From: Enrico Tassi <enrico.tassi@inria.fr>
To: caml-list@inria.fr
Subject: [Caml-list] Marshalling: automatic discard of unmashalable data via ephemerons
Date: Mon, 14 Oct 2013 17:30:23 +0200 [thread overview]
Message-ID: <20131014153023.GA19032@birba.invalid> (raw)
[-- Attachment #1: Type: text/plain, Size: 2057 bytes --]
Hello caml-list. I'm new here, It's my fist post, and I want to share
an hack I came up with to systematically solve some marshalling problems
I have in the context of Coq development. I hope the hack is of general
interest, maybe it is folklore, maybe not...
The Coq architecture is switching to a multi process one, where slave
processes are fed a system state, a portion of the proof script (an
entire proof at the moment) and are expected to return the resulting
proof term. Data is marshalled using the standard Marshal module.
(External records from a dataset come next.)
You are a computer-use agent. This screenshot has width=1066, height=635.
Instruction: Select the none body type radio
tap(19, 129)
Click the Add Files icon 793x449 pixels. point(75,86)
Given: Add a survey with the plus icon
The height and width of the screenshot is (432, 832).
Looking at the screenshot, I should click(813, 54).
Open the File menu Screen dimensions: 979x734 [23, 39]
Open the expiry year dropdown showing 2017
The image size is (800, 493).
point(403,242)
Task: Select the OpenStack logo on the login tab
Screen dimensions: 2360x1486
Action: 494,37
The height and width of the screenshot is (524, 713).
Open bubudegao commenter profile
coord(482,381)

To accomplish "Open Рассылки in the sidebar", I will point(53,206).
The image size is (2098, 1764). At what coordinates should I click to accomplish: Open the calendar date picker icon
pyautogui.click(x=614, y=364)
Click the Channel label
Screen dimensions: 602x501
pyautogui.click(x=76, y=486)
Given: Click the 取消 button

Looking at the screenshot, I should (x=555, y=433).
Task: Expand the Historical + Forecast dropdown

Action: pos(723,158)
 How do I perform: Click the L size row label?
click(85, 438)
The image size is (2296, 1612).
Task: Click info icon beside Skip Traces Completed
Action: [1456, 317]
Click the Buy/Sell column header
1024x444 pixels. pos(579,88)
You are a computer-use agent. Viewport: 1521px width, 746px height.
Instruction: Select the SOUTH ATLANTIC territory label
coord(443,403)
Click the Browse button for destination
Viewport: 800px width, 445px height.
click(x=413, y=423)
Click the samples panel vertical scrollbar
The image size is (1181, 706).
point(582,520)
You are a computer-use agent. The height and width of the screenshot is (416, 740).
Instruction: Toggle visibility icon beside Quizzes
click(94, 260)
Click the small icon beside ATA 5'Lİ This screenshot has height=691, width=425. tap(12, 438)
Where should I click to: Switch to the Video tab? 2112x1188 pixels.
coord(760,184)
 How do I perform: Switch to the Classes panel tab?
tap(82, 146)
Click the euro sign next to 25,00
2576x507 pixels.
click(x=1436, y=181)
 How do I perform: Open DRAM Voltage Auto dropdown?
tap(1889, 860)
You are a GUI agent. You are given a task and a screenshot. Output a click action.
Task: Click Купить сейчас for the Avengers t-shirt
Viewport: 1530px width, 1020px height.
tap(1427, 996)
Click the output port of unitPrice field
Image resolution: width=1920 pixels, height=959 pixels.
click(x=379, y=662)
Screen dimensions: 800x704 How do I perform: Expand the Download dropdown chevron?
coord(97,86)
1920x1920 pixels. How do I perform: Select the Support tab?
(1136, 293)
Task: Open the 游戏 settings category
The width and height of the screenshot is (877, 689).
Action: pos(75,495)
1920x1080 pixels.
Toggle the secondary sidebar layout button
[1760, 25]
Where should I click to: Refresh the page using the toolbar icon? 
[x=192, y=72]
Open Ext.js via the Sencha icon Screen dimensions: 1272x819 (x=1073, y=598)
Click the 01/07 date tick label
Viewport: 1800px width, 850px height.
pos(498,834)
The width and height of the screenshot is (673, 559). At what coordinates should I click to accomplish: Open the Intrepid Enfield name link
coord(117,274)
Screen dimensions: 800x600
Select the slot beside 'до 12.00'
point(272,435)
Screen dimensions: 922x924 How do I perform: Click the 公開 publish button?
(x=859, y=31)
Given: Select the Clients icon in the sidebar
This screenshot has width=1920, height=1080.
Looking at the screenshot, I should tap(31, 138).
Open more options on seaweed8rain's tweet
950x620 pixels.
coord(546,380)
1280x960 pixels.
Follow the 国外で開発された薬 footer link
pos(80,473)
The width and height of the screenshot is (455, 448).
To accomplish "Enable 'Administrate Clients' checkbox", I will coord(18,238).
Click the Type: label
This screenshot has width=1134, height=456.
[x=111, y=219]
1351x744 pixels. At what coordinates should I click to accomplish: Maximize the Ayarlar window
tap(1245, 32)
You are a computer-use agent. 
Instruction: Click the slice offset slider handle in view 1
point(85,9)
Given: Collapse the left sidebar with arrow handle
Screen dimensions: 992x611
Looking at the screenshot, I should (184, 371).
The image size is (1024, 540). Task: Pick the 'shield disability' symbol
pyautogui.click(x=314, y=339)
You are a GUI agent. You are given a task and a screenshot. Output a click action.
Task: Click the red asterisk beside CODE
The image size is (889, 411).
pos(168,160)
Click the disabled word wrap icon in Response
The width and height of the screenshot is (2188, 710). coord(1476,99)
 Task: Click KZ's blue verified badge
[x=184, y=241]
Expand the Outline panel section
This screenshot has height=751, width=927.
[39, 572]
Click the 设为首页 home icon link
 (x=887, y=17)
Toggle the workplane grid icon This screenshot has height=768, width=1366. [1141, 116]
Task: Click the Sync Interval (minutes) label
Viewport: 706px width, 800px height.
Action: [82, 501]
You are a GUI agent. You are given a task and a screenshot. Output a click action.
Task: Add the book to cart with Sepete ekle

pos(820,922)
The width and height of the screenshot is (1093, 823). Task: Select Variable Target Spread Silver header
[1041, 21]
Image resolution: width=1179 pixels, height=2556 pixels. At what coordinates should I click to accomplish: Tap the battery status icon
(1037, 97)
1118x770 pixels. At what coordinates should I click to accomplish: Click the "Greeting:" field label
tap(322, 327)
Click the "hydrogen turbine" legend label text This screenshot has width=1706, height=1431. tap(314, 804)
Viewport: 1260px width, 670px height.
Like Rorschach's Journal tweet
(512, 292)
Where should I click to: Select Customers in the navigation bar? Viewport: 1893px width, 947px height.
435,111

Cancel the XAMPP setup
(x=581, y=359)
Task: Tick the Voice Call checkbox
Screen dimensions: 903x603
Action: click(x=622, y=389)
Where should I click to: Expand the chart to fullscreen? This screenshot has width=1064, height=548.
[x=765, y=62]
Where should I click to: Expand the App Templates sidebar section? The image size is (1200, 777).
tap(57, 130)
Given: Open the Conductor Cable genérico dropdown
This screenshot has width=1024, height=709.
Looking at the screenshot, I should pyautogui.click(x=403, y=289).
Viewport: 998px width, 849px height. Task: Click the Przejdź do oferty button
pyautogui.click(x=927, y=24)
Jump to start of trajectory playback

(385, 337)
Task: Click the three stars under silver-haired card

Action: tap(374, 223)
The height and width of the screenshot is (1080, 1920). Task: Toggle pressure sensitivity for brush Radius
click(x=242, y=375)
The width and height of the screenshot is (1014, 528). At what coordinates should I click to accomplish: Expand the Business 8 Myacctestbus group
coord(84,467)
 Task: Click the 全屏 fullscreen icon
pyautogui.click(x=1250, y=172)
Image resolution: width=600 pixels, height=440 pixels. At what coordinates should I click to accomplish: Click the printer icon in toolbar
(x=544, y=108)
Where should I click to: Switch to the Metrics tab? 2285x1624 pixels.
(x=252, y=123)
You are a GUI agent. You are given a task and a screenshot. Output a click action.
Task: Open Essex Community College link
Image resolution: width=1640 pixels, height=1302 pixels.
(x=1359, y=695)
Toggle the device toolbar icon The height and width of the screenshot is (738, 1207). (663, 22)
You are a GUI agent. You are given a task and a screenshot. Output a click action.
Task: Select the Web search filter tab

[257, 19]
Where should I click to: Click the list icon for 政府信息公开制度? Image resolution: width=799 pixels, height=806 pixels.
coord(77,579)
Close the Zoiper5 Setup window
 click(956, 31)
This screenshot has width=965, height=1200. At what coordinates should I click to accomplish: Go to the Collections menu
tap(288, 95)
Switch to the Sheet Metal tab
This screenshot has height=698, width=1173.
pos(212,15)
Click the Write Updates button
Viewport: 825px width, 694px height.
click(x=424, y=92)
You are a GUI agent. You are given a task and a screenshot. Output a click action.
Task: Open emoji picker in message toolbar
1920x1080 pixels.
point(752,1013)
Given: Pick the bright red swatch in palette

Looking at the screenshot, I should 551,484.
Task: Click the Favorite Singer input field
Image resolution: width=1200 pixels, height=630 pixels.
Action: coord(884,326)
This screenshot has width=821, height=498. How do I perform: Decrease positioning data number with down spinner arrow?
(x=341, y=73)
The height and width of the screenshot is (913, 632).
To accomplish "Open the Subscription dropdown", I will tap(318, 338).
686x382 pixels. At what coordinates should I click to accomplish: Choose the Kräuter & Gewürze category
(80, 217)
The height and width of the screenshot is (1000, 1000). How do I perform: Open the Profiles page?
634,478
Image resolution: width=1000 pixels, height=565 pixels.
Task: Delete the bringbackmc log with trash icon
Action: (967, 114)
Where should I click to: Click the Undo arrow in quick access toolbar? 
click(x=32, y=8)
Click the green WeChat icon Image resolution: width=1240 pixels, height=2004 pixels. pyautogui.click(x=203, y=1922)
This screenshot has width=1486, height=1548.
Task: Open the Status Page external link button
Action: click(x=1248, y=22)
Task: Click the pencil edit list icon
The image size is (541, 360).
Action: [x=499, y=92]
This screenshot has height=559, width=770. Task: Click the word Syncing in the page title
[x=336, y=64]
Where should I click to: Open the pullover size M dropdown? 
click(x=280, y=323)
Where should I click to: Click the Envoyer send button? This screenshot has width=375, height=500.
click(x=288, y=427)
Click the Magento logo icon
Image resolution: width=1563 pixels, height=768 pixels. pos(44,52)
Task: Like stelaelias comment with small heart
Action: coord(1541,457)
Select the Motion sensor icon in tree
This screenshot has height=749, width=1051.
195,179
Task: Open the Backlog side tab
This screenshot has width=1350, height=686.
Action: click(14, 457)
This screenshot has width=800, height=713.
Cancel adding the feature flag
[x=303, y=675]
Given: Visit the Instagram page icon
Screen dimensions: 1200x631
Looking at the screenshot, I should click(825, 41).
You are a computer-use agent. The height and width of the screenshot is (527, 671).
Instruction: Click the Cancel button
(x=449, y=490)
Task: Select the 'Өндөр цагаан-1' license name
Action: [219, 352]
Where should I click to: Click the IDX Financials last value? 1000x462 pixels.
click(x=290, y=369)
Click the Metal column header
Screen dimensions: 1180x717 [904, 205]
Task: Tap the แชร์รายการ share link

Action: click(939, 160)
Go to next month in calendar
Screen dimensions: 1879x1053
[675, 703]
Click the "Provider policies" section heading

The system state is made of pretty much anything, and is also user
extensible via plugins. Nothing prevents someone to stick in there
values that can hardly be marshalled, like callbacks, file descriptors,
lazy_t, and the like. Of course it is nice to be able to store
callbacks or lazy values in the system state, so forbidding all that is
not nice.
Luckily enough, I don't need this data in the slave processes.
Hence I could pre-process the system state and throw it away.
But the system state is big, and traversing it to prune out some bits is
likely to be expensive. Moreover I'm lazy, I don't want to code that
pruning function, hence the following solution.
Values that can't, or should not, be marshalled are stored in the system
state using a unique key, and given a key one can retrieve the
corresponding value. These (key,value) pairs are ephemeron, if the key
is not reachable, the value (if it has no extra references) will be
eventually collected too. When a key is marshalled, no error occurs
(keys are just doubly boxed integers). When a key is unmarshalled it
becomes invalid, i.e. the associated value cannot be retrieved anymore.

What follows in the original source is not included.